We wanted to celebrate by asking them 7.5 questions (75 seemed like too many) that we've been wondering about one of Bloomington's important cultural institutions. Abe Morris, Manager of Public Relations & Marketing for the museum, was kind enough to indulge us.
1. When did the current building open? Where was it before this location?
The current building opened in 1982 and was designed by the world famous architect I.M. Pei, who also designed the Pyramid at The Louvre and the Rock and Roll Hall of Fame in Cleveland, among others. Before then, the IU Art Museum's collection resided in the School of Fine Arts gallery (now the Grunwald Gallery from) 1962-1982, and before that Mitchell Hall from 1941-1962, which used to exist on the north edge of the campus woods in the central part of the IU campus, where you can now find Lindley Hall.
2. What is the oldest piece in the collections?
The oldest pieces on display are two Jars that come from a village called Hacilar in the ancient region called Anatolia (which is modern day Turkey) that date from 5300-5000 BC. You can find these jars right inside the entrance of our second floor Gallery of the Art of Asia and the Ancient Western World.
3. What is the most popular piece? ... 3 1/2. The most underrated?
Everybody has a different favorite in our collection. We actually just launched a series on our blog called "Your Favorite Things" where students, and other museum visitors can write about their favorite piece in the museum (contact Abe Morris at the museum at: firstname.lastname@example.org if you are interested in contributing). But some of our most popular pieces are probably Pablo Picasso's painting The Studio, or Stuart Davis' large masterpiece Swing Landscape, both of which reside very close to each other in the contemporary wing of our first floor Gallery of the Art of the Western World.
As far as underrated works, there are lots of small but significant objects throughout the museum that are easily overlooked but very interesting if you stop and look, take a tour and learn about them from a docent, or look into the objects and do some research. One good example is a Mayan Pendant in the Form of a Sun God (see picture). This object only stands two inches tall, so it's easy to overlook, but it is striking in its beauty. It is interesting in that it is made out of jadeite, which means that it was likely worn by a priest or royalty. Also, jadeite is a very hard stone that is difficult to carve, and given that the Maya did not use metal tools to carve this, the detail of the carving is especially remarkable.
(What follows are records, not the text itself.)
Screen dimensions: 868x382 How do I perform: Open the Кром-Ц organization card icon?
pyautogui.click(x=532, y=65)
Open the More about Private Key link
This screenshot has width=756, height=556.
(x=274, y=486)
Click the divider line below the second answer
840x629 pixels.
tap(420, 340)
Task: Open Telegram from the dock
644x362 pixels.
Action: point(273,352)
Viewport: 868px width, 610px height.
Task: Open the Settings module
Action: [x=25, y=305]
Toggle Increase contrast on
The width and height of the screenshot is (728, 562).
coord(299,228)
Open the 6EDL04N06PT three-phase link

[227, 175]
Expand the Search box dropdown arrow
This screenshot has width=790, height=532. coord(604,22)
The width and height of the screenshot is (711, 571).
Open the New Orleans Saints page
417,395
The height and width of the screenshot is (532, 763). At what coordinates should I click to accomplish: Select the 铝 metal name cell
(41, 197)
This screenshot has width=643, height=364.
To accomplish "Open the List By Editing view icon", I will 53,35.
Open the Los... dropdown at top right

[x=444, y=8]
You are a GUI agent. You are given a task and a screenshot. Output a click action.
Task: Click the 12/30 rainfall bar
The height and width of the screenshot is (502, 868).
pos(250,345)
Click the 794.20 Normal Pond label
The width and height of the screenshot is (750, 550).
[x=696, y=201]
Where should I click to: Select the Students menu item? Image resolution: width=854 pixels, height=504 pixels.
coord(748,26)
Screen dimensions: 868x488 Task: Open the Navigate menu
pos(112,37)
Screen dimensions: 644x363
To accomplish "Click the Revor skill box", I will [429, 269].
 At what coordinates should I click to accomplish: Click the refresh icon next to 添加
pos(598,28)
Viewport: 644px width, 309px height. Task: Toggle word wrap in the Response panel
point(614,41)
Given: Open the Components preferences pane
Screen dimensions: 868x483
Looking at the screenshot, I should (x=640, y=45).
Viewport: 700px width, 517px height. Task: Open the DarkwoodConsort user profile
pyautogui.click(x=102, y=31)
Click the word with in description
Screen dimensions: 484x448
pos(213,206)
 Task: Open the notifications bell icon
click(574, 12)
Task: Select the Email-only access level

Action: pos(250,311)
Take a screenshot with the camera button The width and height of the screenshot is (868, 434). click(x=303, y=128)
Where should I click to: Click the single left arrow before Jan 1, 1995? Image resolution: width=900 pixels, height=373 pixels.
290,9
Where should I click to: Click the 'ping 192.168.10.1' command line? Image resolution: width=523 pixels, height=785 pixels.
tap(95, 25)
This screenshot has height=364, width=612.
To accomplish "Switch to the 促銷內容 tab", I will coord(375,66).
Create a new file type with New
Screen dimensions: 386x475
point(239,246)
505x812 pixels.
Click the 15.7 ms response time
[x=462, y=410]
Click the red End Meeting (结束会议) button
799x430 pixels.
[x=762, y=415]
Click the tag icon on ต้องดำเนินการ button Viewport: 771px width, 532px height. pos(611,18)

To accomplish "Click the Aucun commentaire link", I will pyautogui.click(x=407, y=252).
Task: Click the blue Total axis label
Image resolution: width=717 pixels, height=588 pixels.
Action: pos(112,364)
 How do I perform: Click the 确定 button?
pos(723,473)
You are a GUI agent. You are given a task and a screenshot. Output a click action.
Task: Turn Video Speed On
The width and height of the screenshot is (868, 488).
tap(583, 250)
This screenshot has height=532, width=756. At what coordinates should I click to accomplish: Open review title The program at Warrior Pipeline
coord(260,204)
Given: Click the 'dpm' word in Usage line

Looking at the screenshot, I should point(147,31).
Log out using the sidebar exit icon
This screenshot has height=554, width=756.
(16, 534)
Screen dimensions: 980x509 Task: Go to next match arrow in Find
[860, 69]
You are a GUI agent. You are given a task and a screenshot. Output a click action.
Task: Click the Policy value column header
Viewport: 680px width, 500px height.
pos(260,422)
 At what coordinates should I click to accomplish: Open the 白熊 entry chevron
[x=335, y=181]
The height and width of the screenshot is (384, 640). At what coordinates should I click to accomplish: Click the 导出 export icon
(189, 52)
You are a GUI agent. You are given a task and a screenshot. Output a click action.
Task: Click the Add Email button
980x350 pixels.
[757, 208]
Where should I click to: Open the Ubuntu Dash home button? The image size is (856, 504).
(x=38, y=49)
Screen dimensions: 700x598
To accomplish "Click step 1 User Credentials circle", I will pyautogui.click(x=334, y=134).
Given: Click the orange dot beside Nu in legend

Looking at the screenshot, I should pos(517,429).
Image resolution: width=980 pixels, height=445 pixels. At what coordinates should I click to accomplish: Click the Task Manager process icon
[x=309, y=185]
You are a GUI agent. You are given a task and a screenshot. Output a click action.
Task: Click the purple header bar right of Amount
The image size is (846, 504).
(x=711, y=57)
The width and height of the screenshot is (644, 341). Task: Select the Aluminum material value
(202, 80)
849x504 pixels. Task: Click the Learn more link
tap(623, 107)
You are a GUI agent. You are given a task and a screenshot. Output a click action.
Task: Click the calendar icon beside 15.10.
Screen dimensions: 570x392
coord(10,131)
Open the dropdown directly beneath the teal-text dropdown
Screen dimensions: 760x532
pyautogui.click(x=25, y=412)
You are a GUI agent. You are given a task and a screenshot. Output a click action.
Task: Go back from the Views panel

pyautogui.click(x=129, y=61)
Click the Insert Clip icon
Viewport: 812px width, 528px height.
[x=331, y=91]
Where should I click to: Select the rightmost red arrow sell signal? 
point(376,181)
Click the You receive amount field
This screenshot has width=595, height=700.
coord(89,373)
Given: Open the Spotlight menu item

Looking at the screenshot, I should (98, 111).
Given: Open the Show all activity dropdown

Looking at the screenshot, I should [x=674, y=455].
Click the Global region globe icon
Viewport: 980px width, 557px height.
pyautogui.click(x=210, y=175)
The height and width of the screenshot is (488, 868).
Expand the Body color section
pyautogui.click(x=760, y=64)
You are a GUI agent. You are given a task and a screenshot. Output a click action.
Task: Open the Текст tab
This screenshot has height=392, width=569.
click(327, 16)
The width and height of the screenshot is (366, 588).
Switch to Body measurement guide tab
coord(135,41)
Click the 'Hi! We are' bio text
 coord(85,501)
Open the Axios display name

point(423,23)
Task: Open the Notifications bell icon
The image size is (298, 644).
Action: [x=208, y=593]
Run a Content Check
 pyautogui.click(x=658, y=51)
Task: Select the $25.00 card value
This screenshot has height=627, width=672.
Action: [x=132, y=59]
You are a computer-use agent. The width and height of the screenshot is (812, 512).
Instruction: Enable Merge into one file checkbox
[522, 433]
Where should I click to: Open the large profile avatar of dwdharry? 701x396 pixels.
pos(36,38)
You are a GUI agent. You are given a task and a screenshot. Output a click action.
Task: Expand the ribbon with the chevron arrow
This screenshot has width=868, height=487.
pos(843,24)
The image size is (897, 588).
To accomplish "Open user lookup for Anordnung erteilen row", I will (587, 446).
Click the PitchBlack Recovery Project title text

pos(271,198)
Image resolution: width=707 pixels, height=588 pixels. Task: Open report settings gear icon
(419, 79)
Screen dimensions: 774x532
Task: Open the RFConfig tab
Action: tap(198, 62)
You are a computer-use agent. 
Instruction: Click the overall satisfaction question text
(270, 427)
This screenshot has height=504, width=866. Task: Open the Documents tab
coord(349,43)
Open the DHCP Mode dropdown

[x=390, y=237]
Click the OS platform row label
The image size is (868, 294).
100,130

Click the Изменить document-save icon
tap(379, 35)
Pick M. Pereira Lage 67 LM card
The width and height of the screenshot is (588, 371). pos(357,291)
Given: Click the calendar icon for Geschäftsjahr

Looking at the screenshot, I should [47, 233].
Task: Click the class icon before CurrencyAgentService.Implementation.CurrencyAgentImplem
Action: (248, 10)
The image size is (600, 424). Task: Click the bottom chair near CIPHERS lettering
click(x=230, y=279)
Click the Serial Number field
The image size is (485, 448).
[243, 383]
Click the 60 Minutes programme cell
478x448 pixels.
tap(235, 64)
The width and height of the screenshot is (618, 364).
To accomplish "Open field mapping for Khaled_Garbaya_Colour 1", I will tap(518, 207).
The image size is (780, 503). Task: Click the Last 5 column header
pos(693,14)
4. Has anything ever been stolen from the museum?
5. What's one cool upcoming exhibit or event?
April 12, 5-9 pm we will be holding our Big Birthday Bash, which is our official party for our 75th anniversary this year. It will be a museum-wide party with swing dancing in the atrium, a photo booth, free cake and ice cream, activities in each of the galleries, art-making activities, and all kinds of fun. It's open to fans of all ages.
This fall we are also bringing an exhibition of the contemporary artist Vik Muniz which is very exciting. Vik's work is very playful, taking images from pop culture and the world of art that you will recognize and recreating them in fun and surprising ways.
6. How many people visit the museum each year?
More than 70,000 people visit the IU Art Museum every year.
7. Do the sculptures come alive at night? (Please say yes, and that they have a dance party.)
Only when Ben Stiller comes to visit! However, the sculpture Light Totem, located just outside the main entrance of the museum dances in light every night!